START Supplied records

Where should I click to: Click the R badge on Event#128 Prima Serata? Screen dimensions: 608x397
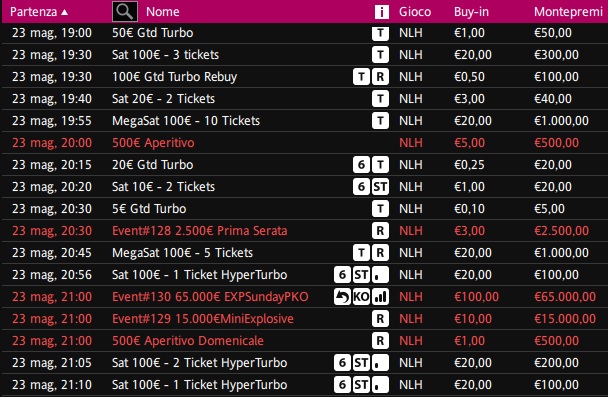tap(380, 231)
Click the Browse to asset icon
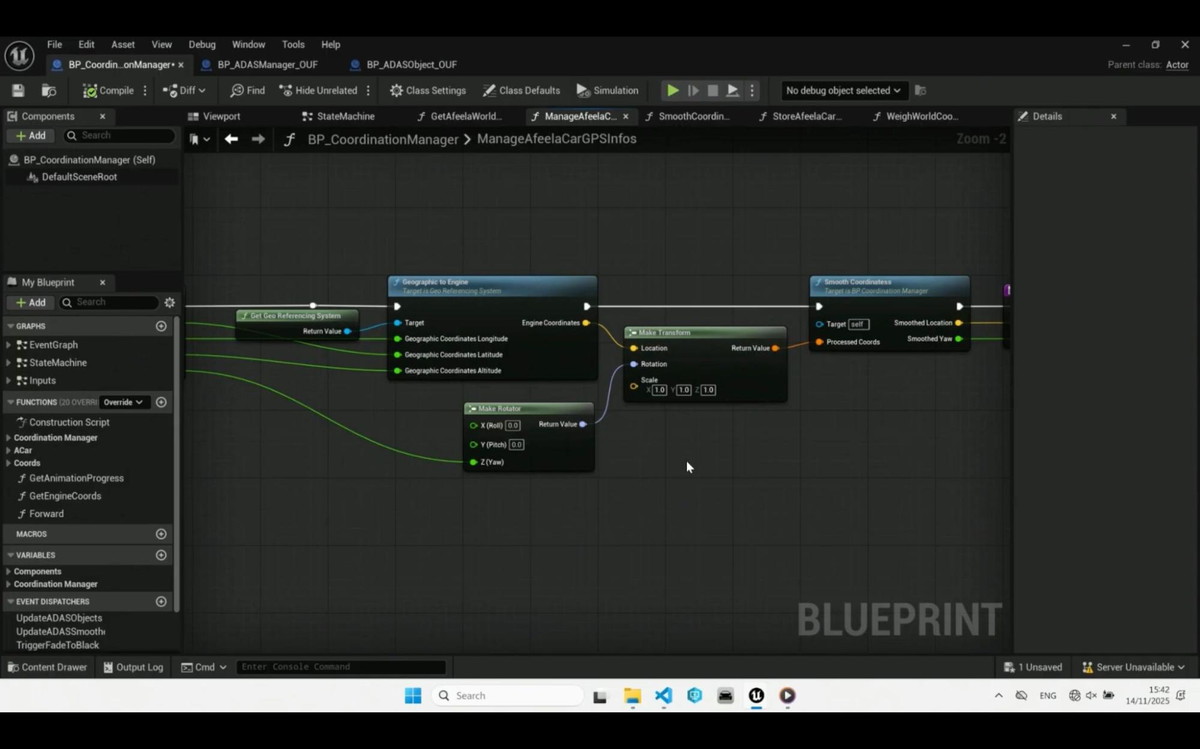 48,90
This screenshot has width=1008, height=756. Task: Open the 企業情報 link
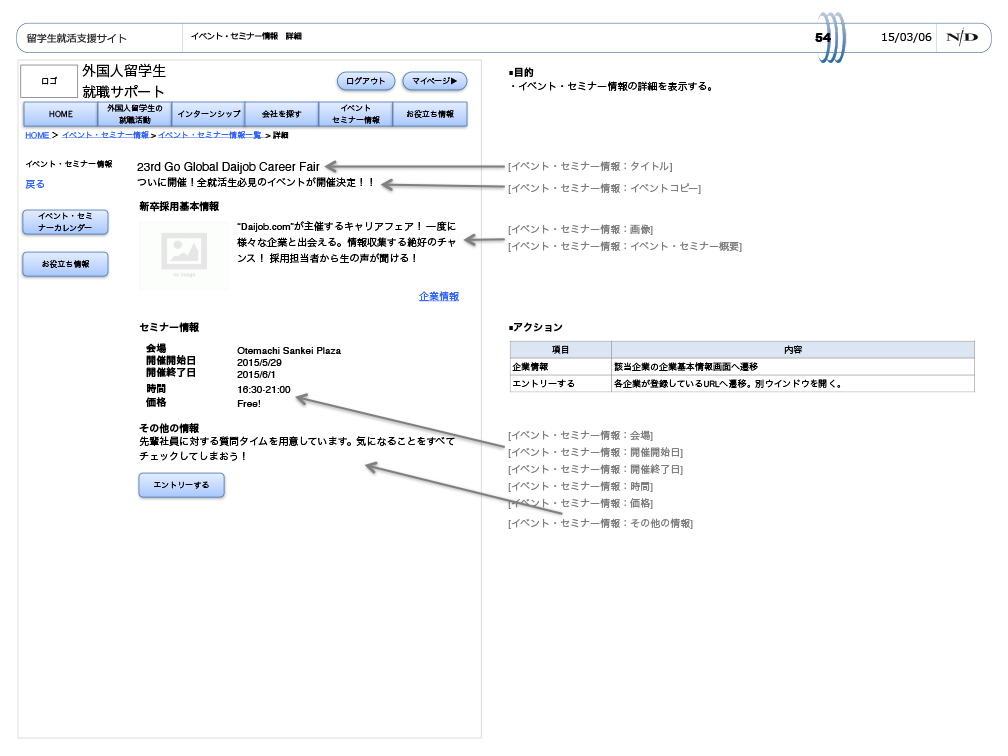(x=438, y=297)
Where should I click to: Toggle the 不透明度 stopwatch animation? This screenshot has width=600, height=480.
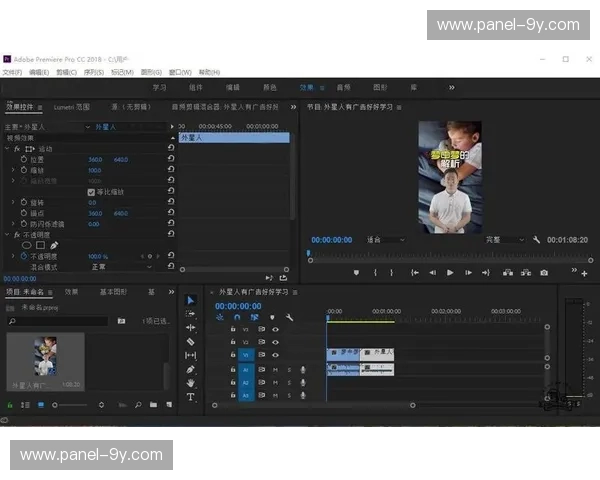click(x=24, y=256)
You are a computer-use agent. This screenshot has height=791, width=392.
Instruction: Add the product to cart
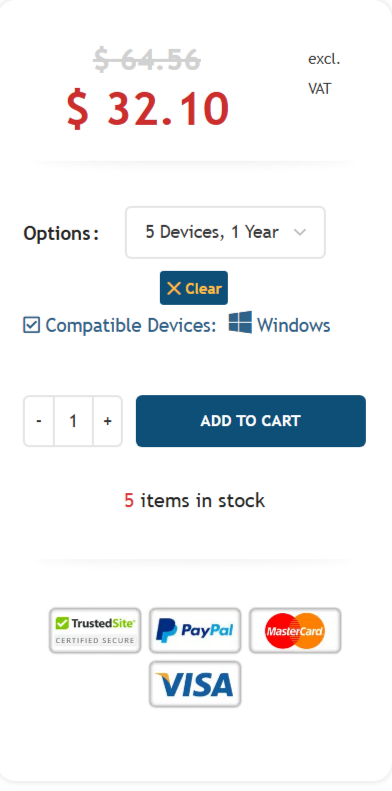(x=251, y=421)
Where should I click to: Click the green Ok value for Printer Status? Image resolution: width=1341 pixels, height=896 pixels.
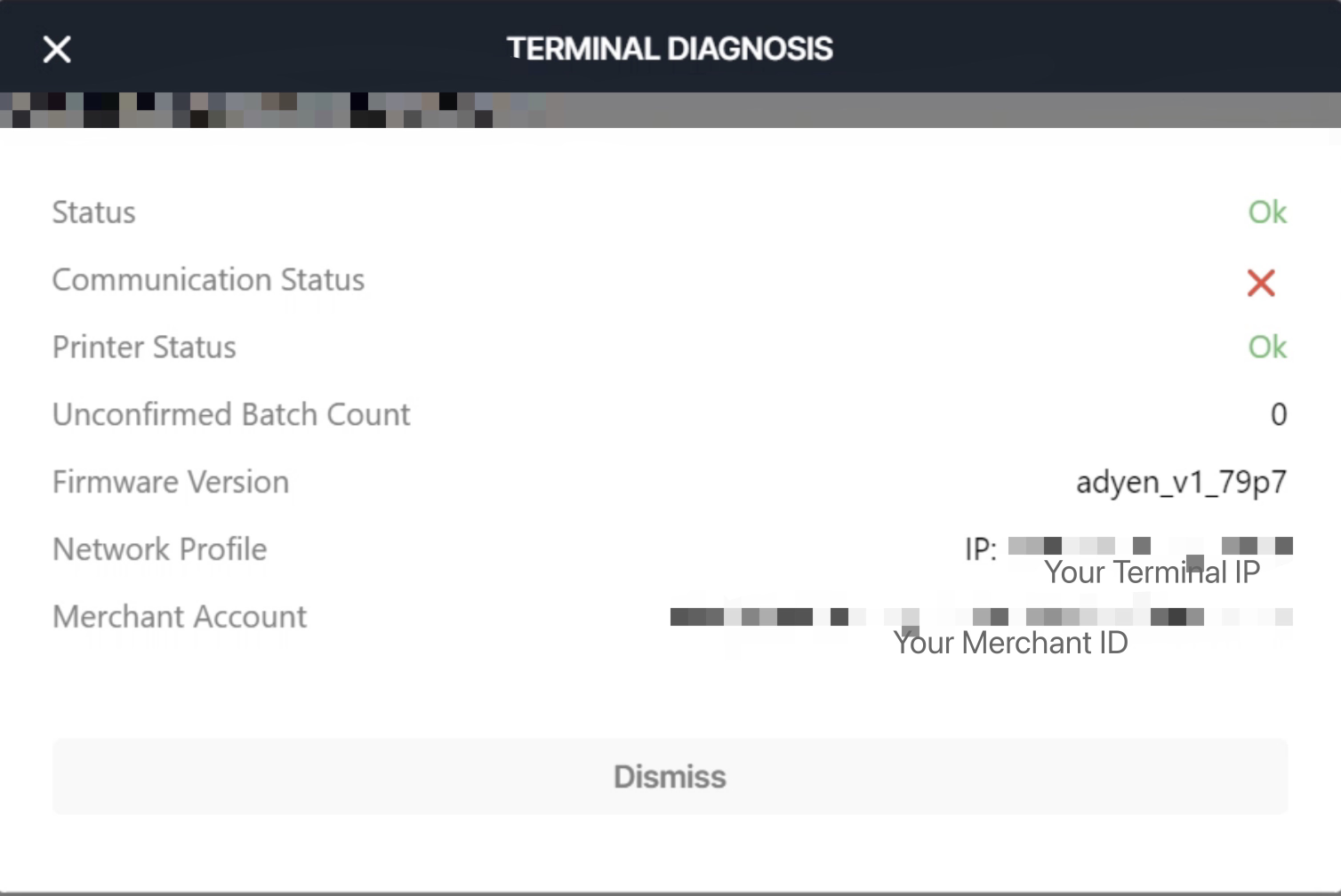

END Supplied records

▸ **Instructions for the task**
Pictures are not part of the copy. Output only the lines from the one with "Where should I click to: Toggle" through the final line of the records, exactly as given.

▸ **Exercise solution**
Where should I click to: Toggle the 不透明度 stopwatch animation? This screenshot has width=600, height=480.
click(x=24, y=256)
You are a computer-use agent. This screenshot has height=791, width=392.
Instruction: Add the product to cart
(x=251, y=421)
Where should I click to: Click the green Ok value for Printer Status? Image resolution: width=1341 pixels, height=896 pixels.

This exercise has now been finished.